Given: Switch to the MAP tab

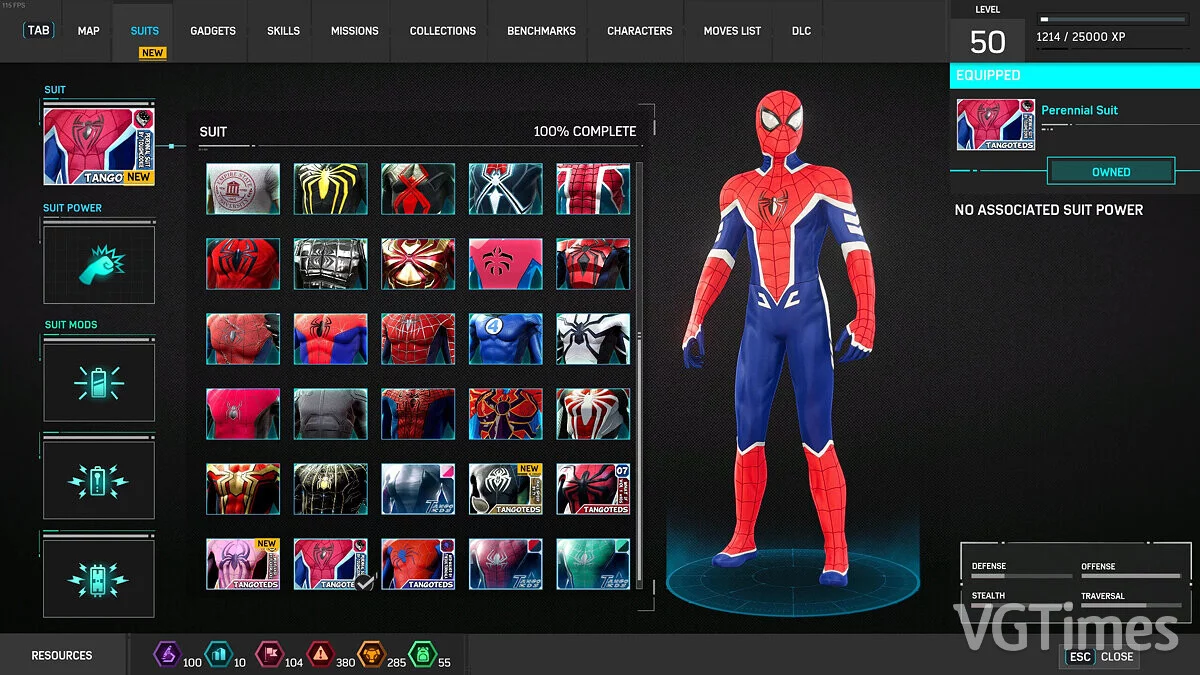Looking at the screenshot, I should coord(87,30).
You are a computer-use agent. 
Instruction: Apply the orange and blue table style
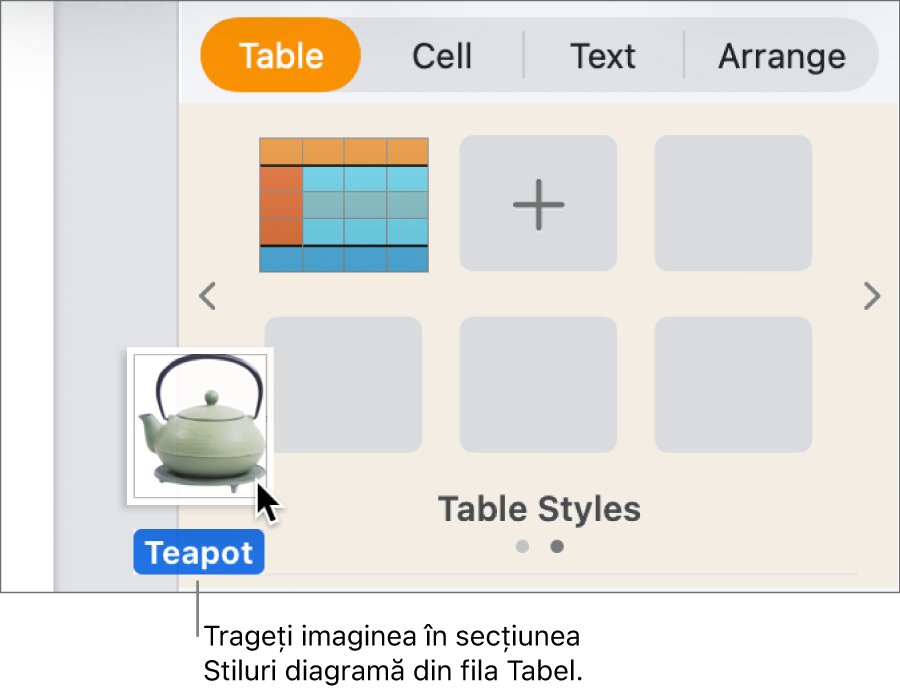[x=344, y=205]
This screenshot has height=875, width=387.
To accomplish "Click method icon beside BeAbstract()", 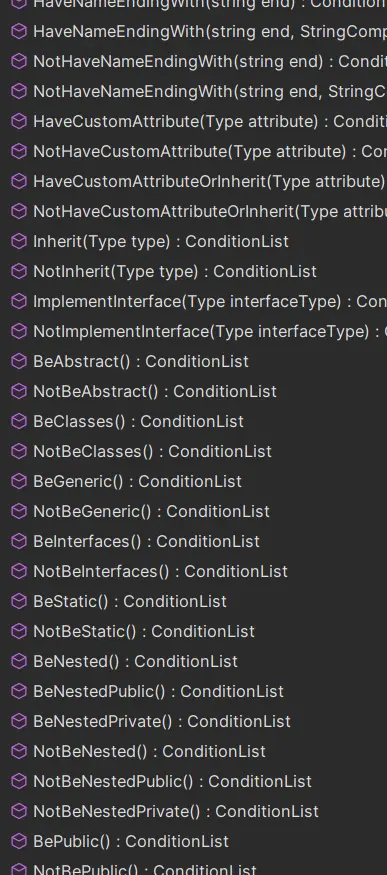I will tap(19, 361).
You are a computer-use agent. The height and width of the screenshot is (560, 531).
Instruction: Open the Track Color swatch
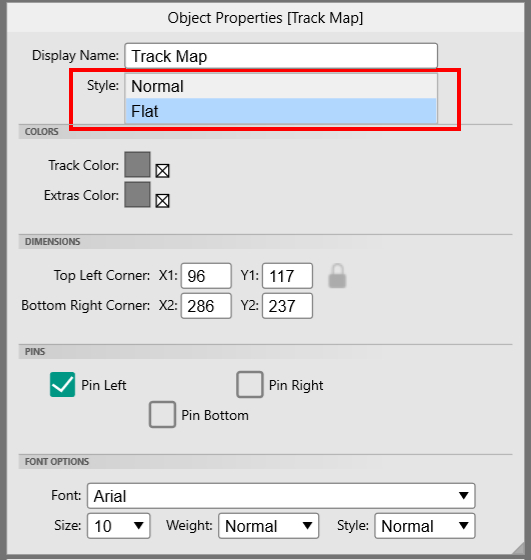(x=137, y=165)
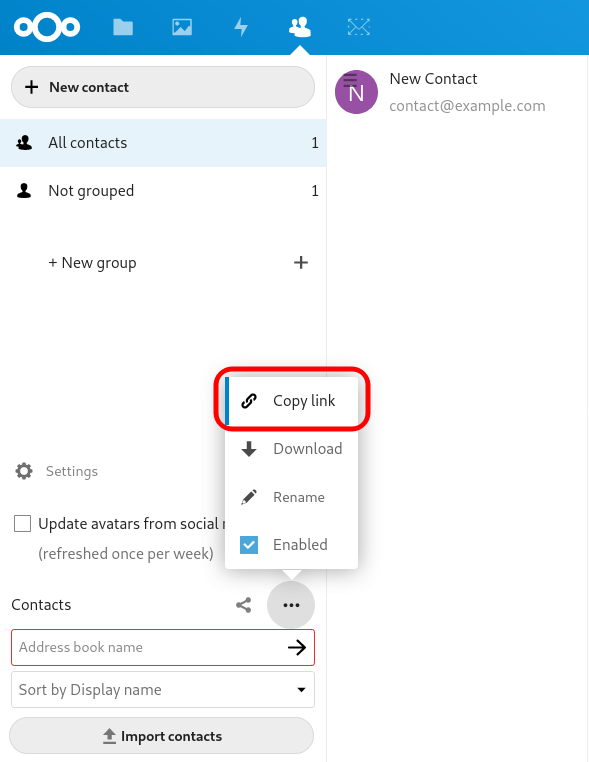The image size is (589, 762).
Task: Check Update avatars from social media box
Action: click(x=22, y=523)
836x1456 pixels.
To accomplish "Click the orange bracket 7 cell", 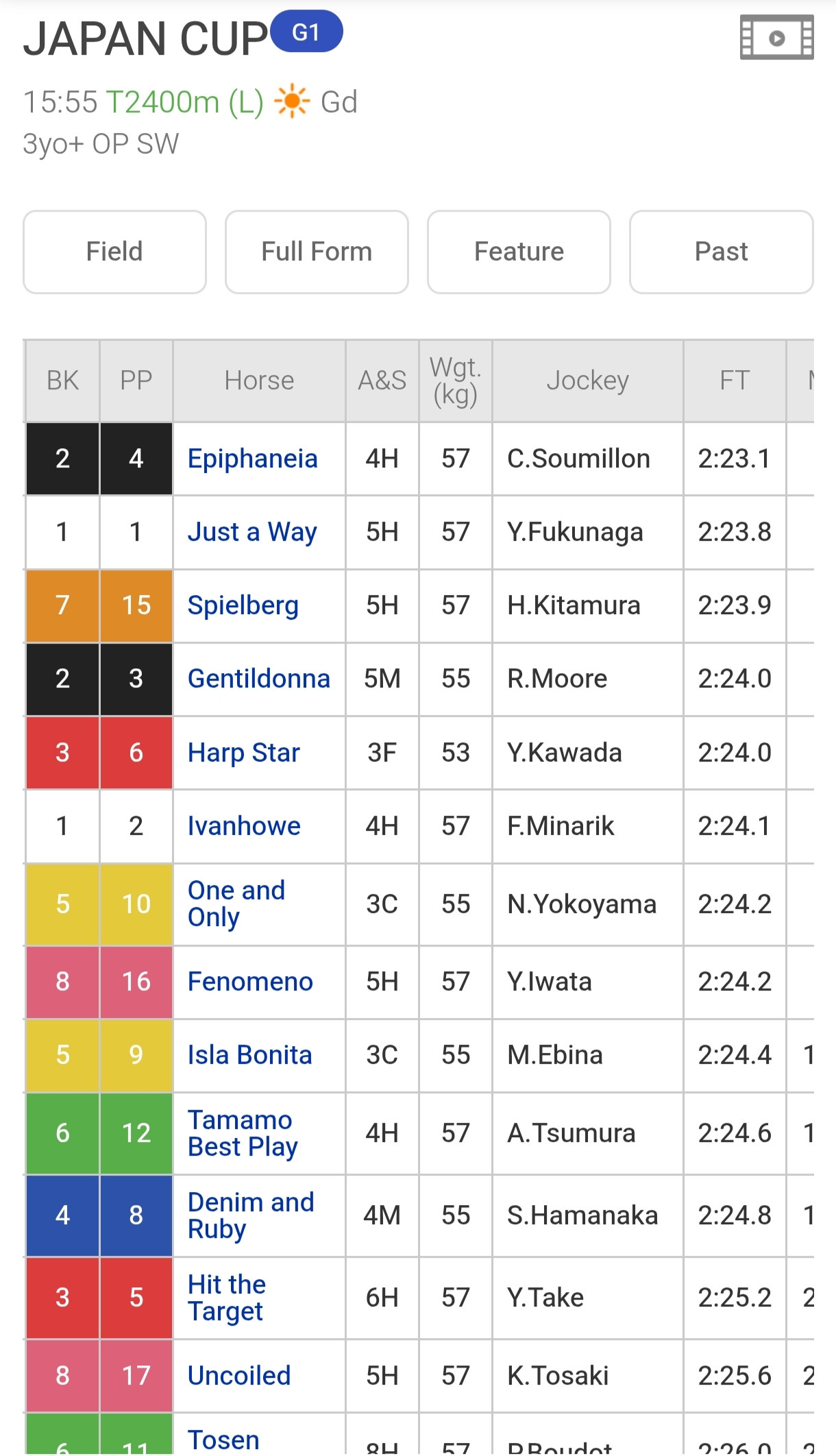I will (x=62, y=605).
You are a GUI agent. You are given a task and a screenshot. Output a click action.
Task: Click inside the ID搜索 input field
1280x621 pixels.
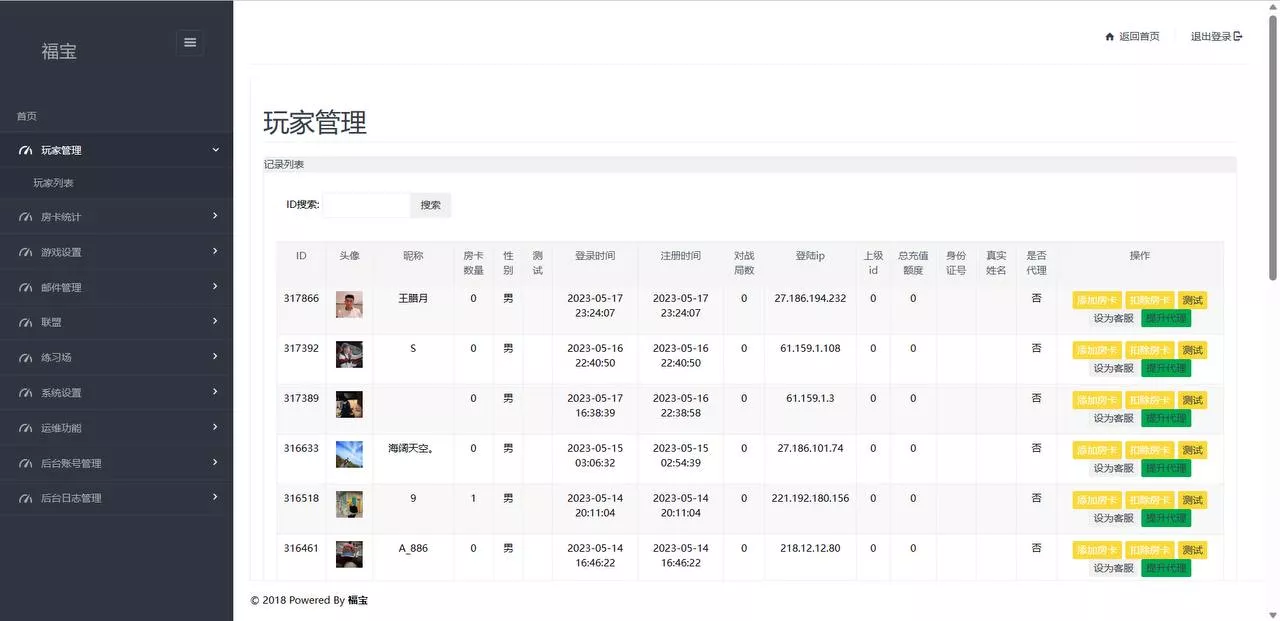[x=365, y=204]
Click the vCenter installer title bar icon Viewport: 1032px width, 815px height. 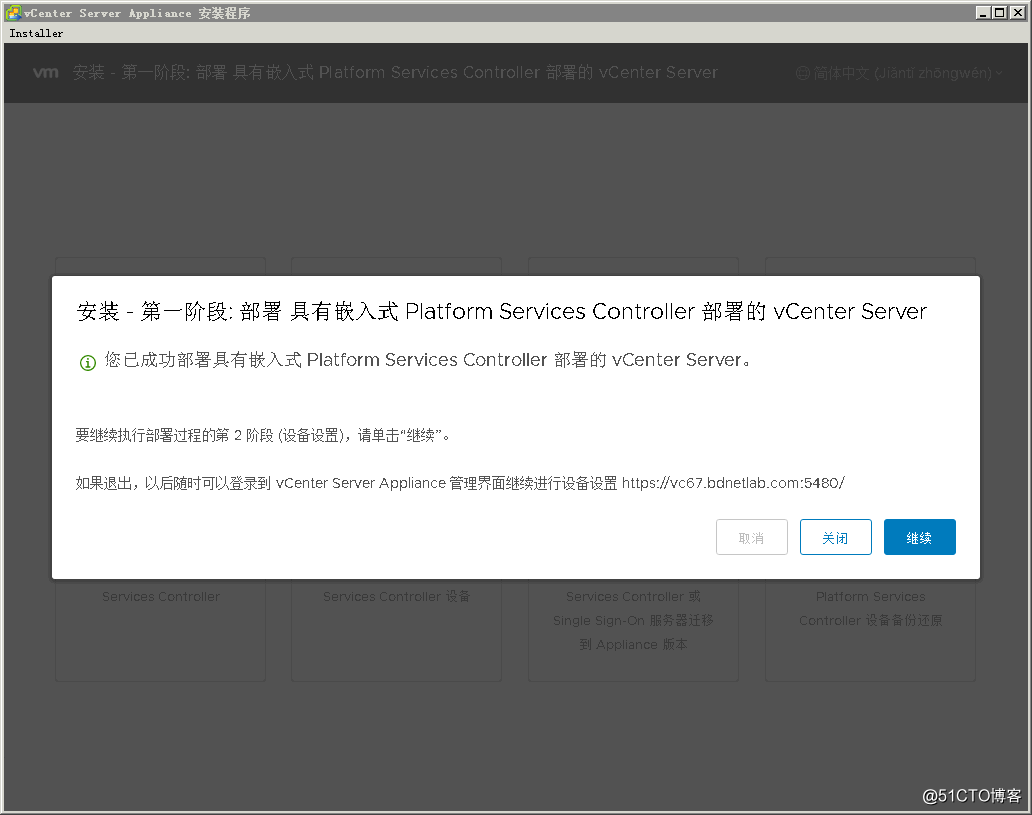pos(13,13)
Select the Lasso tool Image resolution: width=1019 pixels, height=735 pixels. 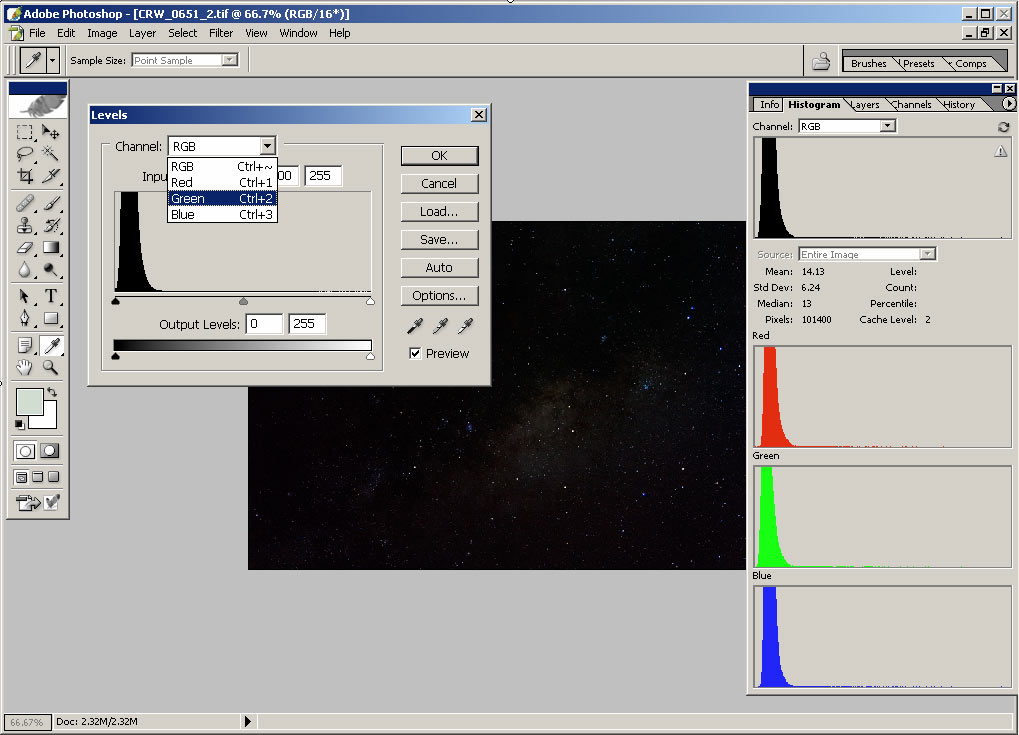click(25, 154)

Task to carry out:
Where a line above contains the word "agent", show that line.

Written answer:
You are a computer-use agent. 
You are a computer-use agent. The height and width of the screenshot is (560, 531).
You are a GUI agent. You are given a task and a screenshot. Output a click action.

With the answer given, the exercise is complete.